先日、『おちょやん』が全115回、5月15日で最終回を迎えるという一抹の寂しさを覚えるニュースとほぼ同じくして、後半の物語のキャストが発表された。その中の一人が、一平(成田凌)の母親・夕(板谷由夏)。第54話には母親の無償の愛をトリの演目で描くことにこだわる一平に、千代(杉咲花)が「お母さんの話は聞いたことあれへんな。どないな人やったん?」と疑問に抱くセリフがある。一平はいつものようにうやむやにするが、このことが後のエピソードに繋がっていくのであろう。
「マットン婆さん」の稽古に臨むも、明らかに棒読みで上の空の千之助(星田英利)。

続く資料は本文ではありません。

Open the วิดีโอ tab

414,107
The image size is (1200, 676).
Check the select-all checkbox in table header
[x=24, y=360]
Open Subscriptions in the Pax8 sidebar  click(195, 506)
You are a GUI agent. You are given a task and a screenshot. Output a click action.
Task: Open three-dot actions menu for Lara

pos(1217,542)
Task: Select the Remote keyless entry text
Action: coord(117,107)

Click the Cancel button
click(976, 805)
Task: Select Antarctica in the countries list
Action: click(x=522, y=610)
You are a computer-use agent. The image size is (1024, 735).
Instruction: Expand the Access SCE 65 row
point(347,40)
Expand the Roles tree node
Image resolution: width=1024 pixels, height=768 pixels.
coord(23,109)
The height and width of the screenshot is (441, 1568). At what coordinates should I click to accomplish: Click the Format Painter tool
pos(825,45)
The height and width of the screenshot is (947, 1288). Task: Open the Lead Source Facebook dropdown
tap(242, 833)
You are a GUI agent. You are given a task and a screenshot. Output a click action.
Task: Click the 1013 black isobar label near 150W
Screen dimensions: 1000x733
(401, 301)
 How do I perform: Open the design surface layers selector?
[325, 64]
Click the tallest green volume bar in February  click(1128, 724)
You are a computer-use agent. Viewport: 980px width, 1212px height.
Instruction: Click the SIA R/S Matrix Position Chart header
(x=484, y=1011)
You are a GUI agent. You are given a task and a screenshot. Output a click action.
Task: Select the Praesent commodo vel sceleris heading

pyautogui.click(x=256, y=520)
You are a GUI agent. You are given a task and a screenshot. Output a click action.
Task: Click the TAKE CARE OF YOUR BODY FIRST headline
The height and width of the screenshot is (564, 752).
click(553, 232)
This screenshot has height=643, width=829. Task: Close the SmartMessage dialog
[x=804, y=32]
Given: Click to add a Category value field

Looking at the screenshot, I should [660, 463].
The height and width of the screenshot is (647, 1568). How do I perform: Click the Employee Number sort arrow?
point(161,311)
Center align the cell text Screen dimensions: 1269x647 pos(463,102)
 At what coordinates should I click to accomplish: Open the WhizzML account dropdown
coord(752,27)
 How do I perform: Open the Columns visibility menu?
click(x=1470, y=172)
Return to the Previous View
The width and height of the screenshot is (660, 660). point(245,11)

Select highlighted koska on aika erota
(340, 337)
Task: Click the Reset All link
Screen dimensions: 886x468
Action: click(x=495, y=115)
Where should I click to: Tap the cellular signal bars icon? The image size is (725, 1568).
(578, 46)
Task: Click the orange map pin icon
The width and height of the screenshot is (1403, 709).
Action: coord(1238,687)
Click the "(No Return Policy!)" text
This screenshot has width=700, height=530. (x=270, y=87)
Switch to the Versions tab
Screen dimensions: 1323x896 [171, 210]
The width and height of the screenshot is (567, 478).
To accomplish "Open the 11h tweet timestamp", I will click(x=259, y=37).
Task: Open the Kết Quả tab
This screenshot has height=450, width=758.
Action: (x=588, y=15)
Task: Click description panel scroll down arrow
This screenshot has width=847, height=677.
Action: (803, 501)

「どうせまた無茶苦茶にして、一人だけ笑いとるつもりやろ」という一平の予感は、虚しくも的中してしまう。
台本にない芝居を始める千之助が展開していった物語は、しっかり笑いを交えつつも、一平が描きたかった母親の無償の愛を伝える泣き笑いのエピソード。
「ほんまのお母ちゃんの代わりに無理聞いてあげるんが、マットンの生きる喜びです」
それは「お前に親のお気持ちの何が分かるんじゃ」と一平の台本を否定していた千之助が、芝居で伝える親としての心情だった。
シズがみつえの着物をぎゅっと抱きしめ、娘を今でも宝物のように思っていることを千代は聞いていた。子を思う母親の姿。「悔しいけどこの芝居おもろいわ」と千之助の芝居を認める一平。ハッとした表情を浮かべ、千代はえびす座を勢いよく飛び出していく。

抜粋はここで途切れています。